Not Forgotten, Not Abandoned
"Can a mother forget the baby at her breast and have no compassion on the child she has borne? Though she may forget, I will not forget you!” (Isaiah 49:15).
The New Testament city of Ephesus was immersed in the Greco-Roman tradition of the pursuit of beauty and perfection in every sense: art, architecture, music, and even regarding the human race.
In fact, Greeks and Romans regularly abandoned their unwanted (less than physically perfect, or often, female) infants to the elements as a means of divesting themselves of the responsibility and stigma of such a child. This practice was termed “exposing” the child. Some of those rejected children, if physically able, were "adopted" by Ephesian citizens only to serve as slaves.
Testifying to the common act of abandoning children is the following letter written June 17, 1 B.C., by a man named Hilarion to his pregnant wife, Alis:
“Know that I am still in Alexandria. And do not worry if they all come back and I remain in Alexandria. I ask and beg you to take good care of our baby son, and as soon as I receive payment I will send it up to you. If you are delivered of child [before I get home], if it is a boy keep it, if a girl discard it. You have sent me word, ‘Don’t forget me.’ How can I forget you. I beg you not to worry.”
How could such a warm missive contain such a cold directive to simply discard a baby!
As customary as this cold-heartedness was, there were some, mainly Jews and later Christians, who would make a long hike to the outskirts and dunghills to rescue these forgotten children in spite of the great sacrifices they would make to care for them.
Imagine, then, the joy of one of those rescued Ephesian children, slave or free, upon hearing Paul's letter: For he chose us in him before the creation of the world to be holy and blameless in his sight. In love he predestined us to be adopted as his sons through Jesus Christ, in accordance with his pleasure and will—to the praise of his glorious grace, which he has freely given us in the One he loves.
Blameless. Loved. Pleasing Him.
You and I also live in a culture which seeks perfection by almost any standard other than the one of a holy God. We want beautiful faces and bodies, state of the art technology, instant and vast knowledge, perfect careers, homes and children. We live in a “throw-away” society that has little use for items, or people, who cannot contribute in ways we find most valuable. The aged, the unborn, and the voiceless are often discarded or put out of view.
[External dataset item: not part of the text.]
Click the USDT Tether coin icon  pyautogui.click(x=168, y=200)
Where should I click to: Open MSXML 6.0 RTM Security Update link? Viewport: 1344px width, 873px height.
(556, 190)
And you and I—we definitely fall short by our fellow man’s standards. Even if we became one of the "beautiful people" who graced the covers of magazines and made millions simply by repeating memorized lines, soon the world would tire of seeing us at the top and begin to knock us down the ladder rung by rung until we became yesterday's news, forgotten, mocked, or scorned.
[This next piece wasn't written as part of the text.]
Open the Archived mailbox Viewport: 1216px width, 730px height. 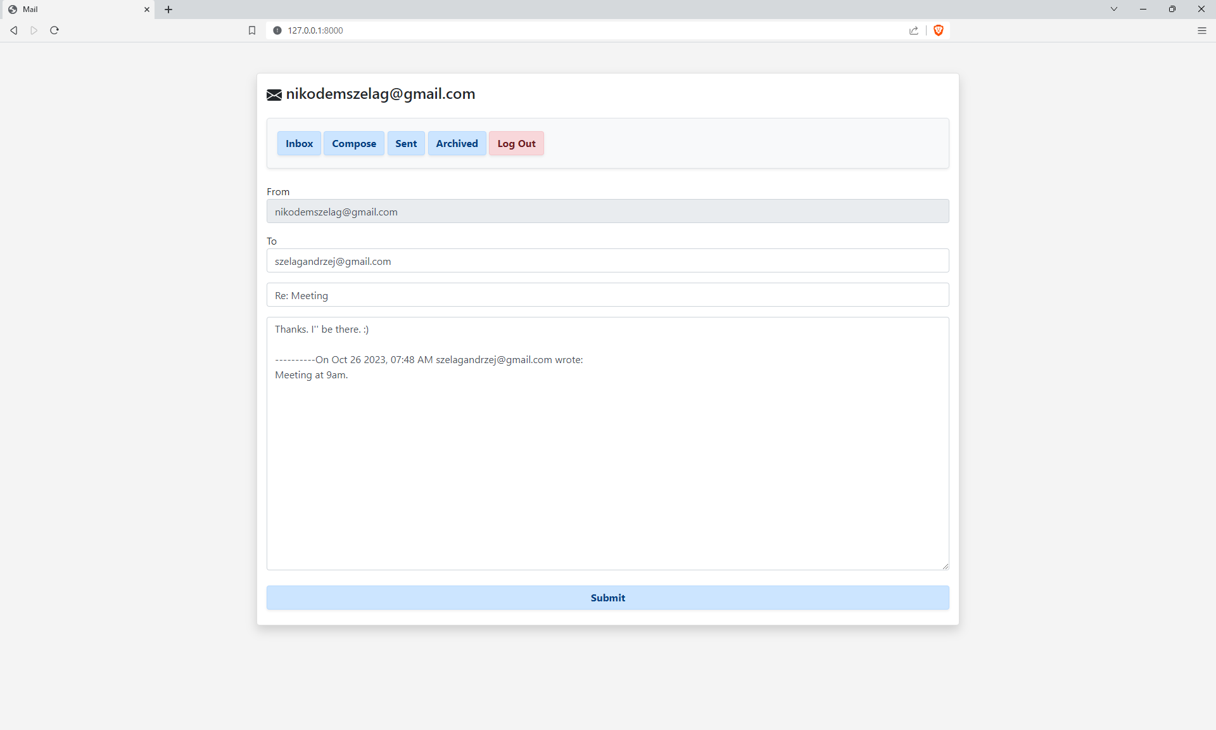[457, 144]
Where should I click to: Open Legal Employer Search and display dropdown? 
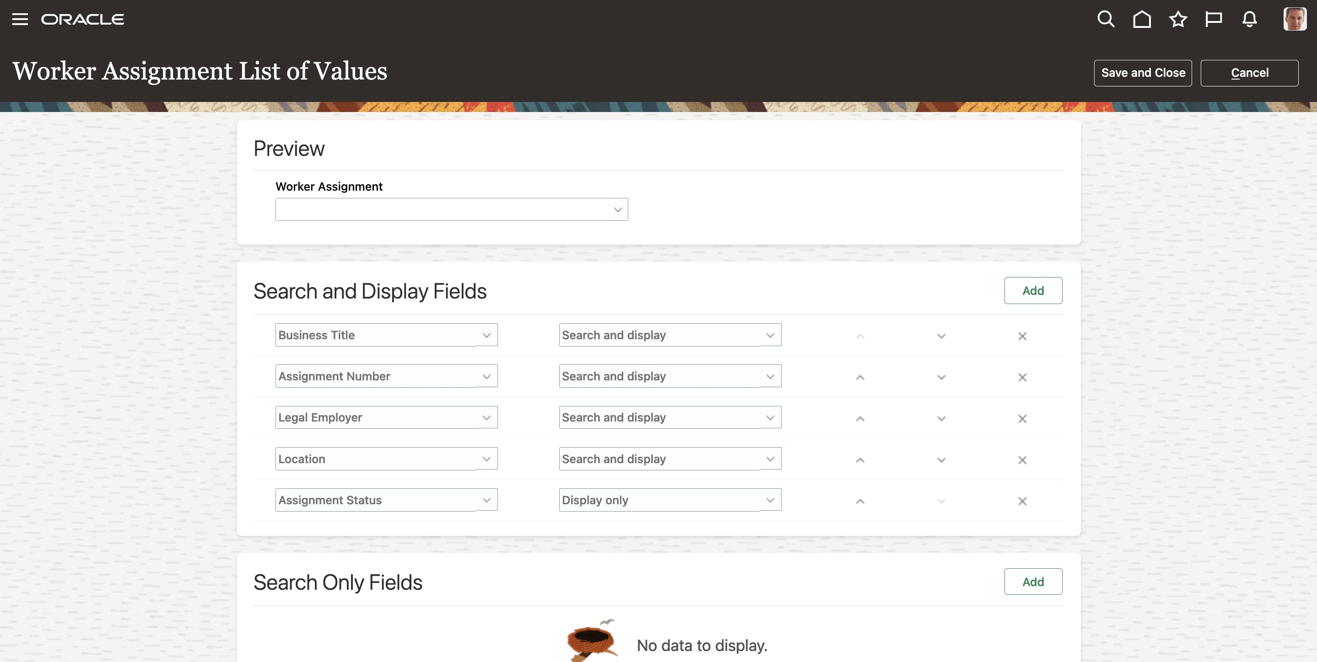coord(770,418)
And incredibly, some of us have literally been unprotected or discarded by our very own mothers and fathers.
In other words, we live in a world of hurt.
But we are not abandoned.
Jesus, you could say, like those compassionate Jews and Christians who rescued the abandoned, strapped on his hiking boots and walked a long, steep hill, Golgotha, to rescue us. We belong to him. We belong. He chose us. We are accepted. We are loved.
Can you see Jesus’ determination to rescue us? “And being in anguish, he prayed more earnestly, and his sweat was like drops of blood falling to the ground” (Luke 22:44). Though it cost him so much, he sacrificed more than we can comprehend to bring us into his family, and no one can ever change our status!
So you may have been literally abandoned at birth, or emotionally abandoned, or abandoned by a spouse or feel like an outsider wherever you are, but the truth is, you are not abandoned. You are deeply wanted.
Jesus, the expression of God’s great love, reached out his mighty hand to scoop you up, redeem you and call you by name—you are His! (Isaiah 43:1).